Of course the payments in itself do not drive price.  The payments (Q) plus the "holding" (1/V) that goes with it, does.

But this was also my worry: if bitcoin payments are going to be:
1) acquire bitcoins on an exchange
2) do your payment immediately with it (after a few blocks)
3) the seller receives the payment
4) after a few blocks, converts them back into fiat

Then this corresponds to a very high velocity (a very low time to hold) and you can buy *a lot* of stuff with a few bitcoins at a relatively low price that way.
It's hard to tell from this post whether or not your explanation is correct.

In your scenario, "you can buy *a lot* of stuff with a few bitcoins at a relatively low price" is true if by "price" you mean the price of a bitcoin in terms of stuff. A higher velocity means a higher P in the quantity theory of money formula, where P is the price of stuff in terms of money.

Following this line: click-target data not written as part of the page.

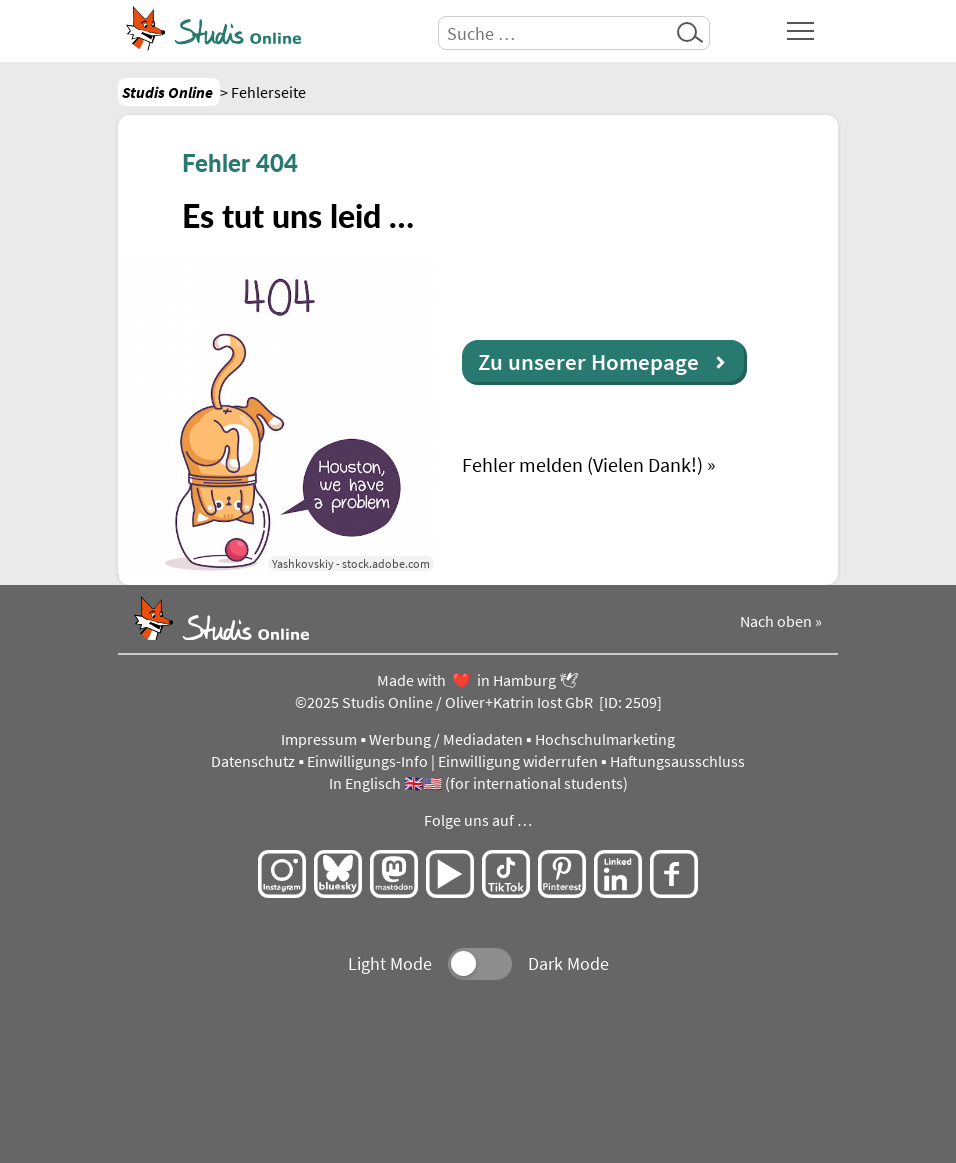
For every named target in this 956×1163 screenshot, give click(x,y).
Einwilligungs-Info (367, 761)
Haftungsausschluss (677, 761)
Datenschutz (253, 761)
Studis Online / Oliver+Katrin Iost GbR (467, 702)
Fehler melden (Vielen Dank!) (582, 464)
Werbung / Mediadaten (446, 739)
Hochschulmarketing (605, 739)
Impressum (319, 739)
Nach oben (776, 621)
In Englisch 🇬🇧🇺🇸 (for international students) (478, 783)
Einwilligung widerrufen (518, 761)
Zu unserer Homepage (588, 362)
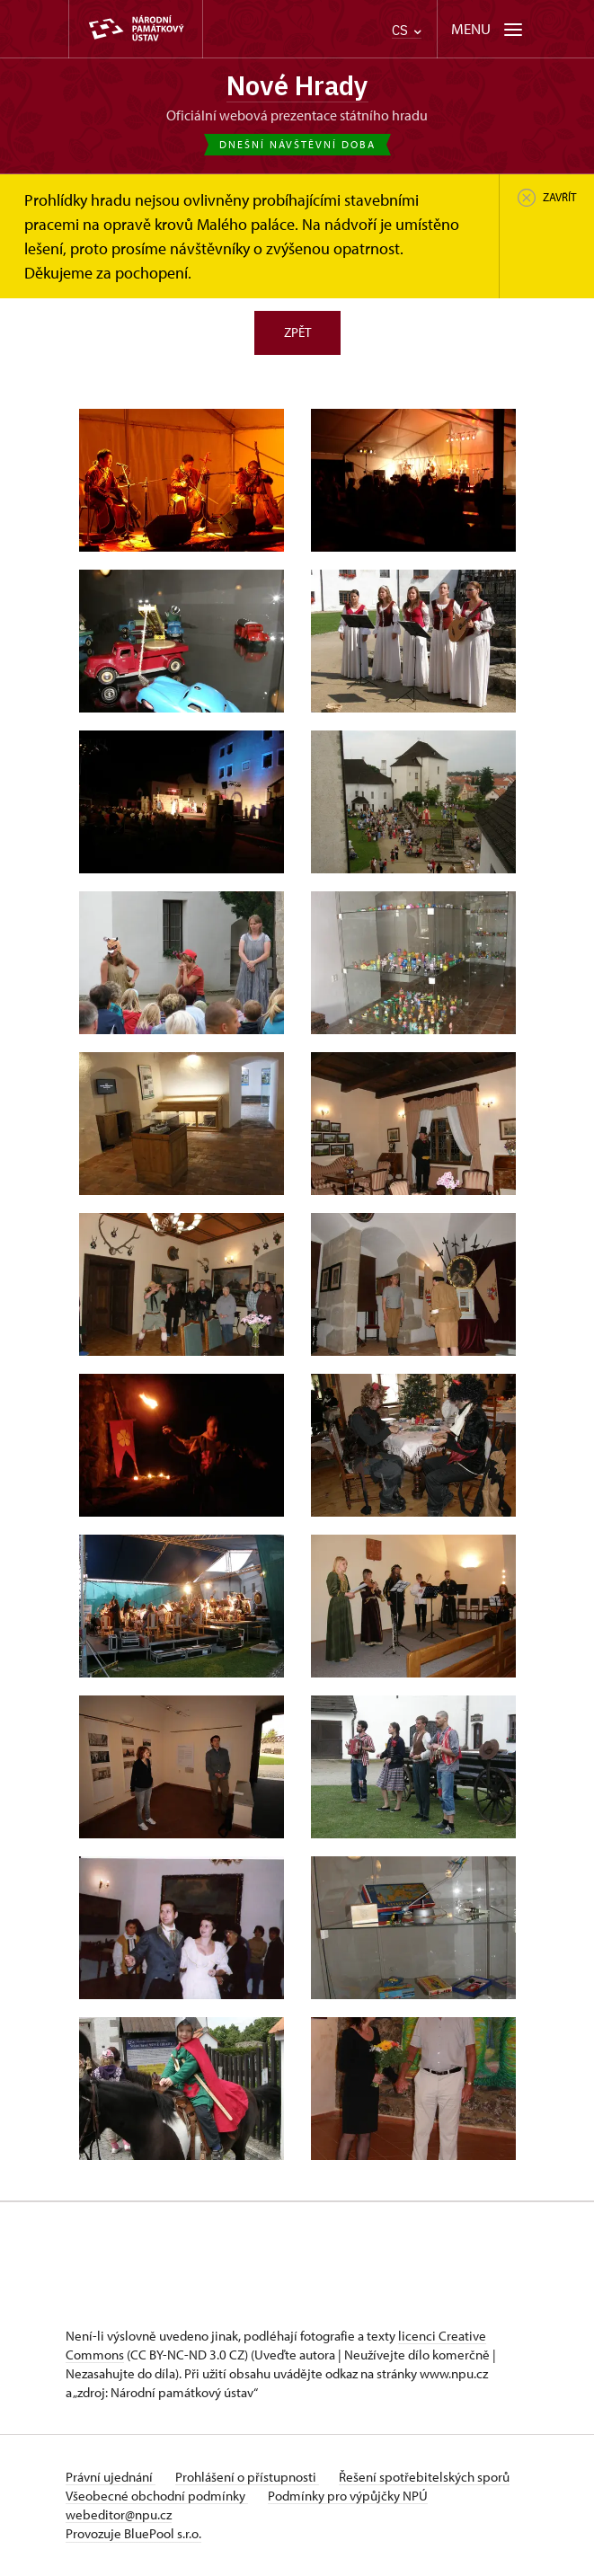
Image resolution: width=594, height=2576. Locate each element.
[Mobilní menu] (488, 29)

Ok, I'm still reasoning in a fiat-dominated world, so the "price of bitcoin" is the exchange price in dollars.  The $380 something of today.

On re-reading, I understand my phrase could lead to confusion.  "a few" means: the relatively small amount of existing bitcoins (the 13 million or so today).

The point is that the price of a bitcoin (which is the inverse of P in the formula, if we express Q in dollar) can still be very low ($300 or so like today) and still buy a lot of stuff, if the velocity is high enough, which could be the case if the typical scenario is the one I described, and where bitcoins served to buy something and were only held for a third of a day for doing so.

If a bitcoin can be used 3 times a day to buy its value in goods, then the velocity is 1000 (per year), and the total value of stuff bought with bitcoin is then about 1000 times the market cap.  (Q expressed in dollars is then 1000 times the market cap M / P).

So the commercial adoption of bitcoin would not sustain a high bitcoin price (in $$) if the typical way of doing that would be the indicated way, and if all bitcoins were used that way, even if a large amount of stuff were bought each year with bitcoin.

It would be totally different if people were actually paid in bitcoin, and held their pay for half of a month in order to buy stuff.  Then the velocity would rather be something like 24 (holding time half a month on average).  The price of bitcoin (in $$) would then be 40 times higher than in the previous gedanken experiment for the same amount of stuff bought.